Thanks I'm gonna throw these in there


----------



## Sticky_Budz (Feb 28, 2008)

here's n update on my two rooms the micro grow and the basement grow they are both almost finished:hubba: And this is my first hydro grow


----------



## Thorn (Feb 28, 2008)

wow nice set up man! i like it bein under the fish tank thats pretty cool.
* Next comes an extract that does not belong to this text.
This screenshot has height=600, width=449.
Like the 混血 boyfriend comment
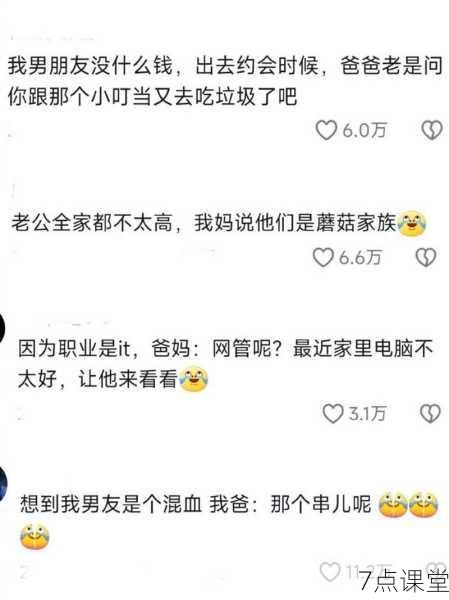pyautogui.click(x=330, y=572)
Do you have filters and air pumps etc for the fish? cos that'll make your grow pretty stealthily hidden with the noise from the tank  nice one!


----------



## Sticky_Budz (Feb 28, 2008)

Yes i have a huge filter running and a huge air pump that i run in the fish tank and in all three tubs i just put the fish in there i have to Oscars and a cat fish that i caught in a brook where i went camping had him for a year 
Thanks for stopping in bro means a lot i been a member here for a year and i was gone for a few do to problems and working two jobs and since Ive been back nobody really replies to my threads maybe because there are so many new peeps that I'm not known any more i gotta start posting a lot more so i can be noticed lol again thanks peace


----------



## Ganja_Greg (Feb 28, 2008)

looks awsome man, under the fish tank pretty clever , you got it all light sealed? you should start a grow journal that could be why ppl arent replying because its in this growroom thread that ppl usually only go to when there borred not a high traffic thread..


----------



## Melissa (Feb 28, 2008)

hey it looks fantastic:hubba:  ,,great idea ,,hope you and the wife enjoy many buds out of it :tokie: tho  by the looks of them plants youve got going im sure you will :hubba:


----------



## Thorn (Feb 28, 2008)

no worries sticky, i know what you mean though... i haven't been here that long and am only on my second grow but now i got one under my belt and have read and learnt sooooooo much over the last sorta 6 months i jus browse around other peoples and try and help others and hope they return the favour. A lot of the time I just watch and read in awe! lmao!

Anyways take it easy


----------



## Pot Belly (Feb 28, 2008)

Hey Sticky - Your garden surely is growing nicely.  Getting thick in there.  Your doing great with the hydro setup.  Esp the tank idea!:aok:

I remember your first grows here - you've come a long way from then.  Glad to see you back.

PB


----------



## THE BROTHER'S GRUNT (Feb 29, 2008)

*Whats up Sticky. Wow mang everything is looking great. Good luck with the hydro grow. Maybe one of these days we'll give it a go but for now were sticking with soil. Anyway here's some GREEN MOJO for the ladies young and old. Good luck on the grow and we'll be following along.  *


----------



## Sticky_Budz (Mar 2, 2008)

THE BROTHER'S GRUNT said:
			
		

> *Whats up Sticky. Wow mang everything is looking great. Good luck with the hydro grow. Maybe one of these days we'll give it a go but for now were sticking with soil. Anyway here's some GREEN MOJO for the ladies young and old. Good luck on the grow and we'll be following along.  *


Hey tbg thanks for stopping in brother it really means alot  as for the hydro its my first time so I'm no pro lol but it all seems to be going great so far   we plan on starting some soil ones along with the hydro we pick up a bag of fox farms and a bag MG gonna have a couple in the fox farms and a couple in the MG and was also thinking of mixing the two together for a couple lol ever try that before? Well again i thank all of you that have stopped in I plan on putting a journal together real soon hope you will all follow along and help me through it :hubba:  peace


----------



## smokybear (Mar 2, 2008)

Looks fantastic Sticky. I wish you the best of luck on the first hydro grow and I will be following along to see how it goes. I want to try hydro someday soon...anyways, good luck and grow it big..also, i love your spot for your micro!!


----------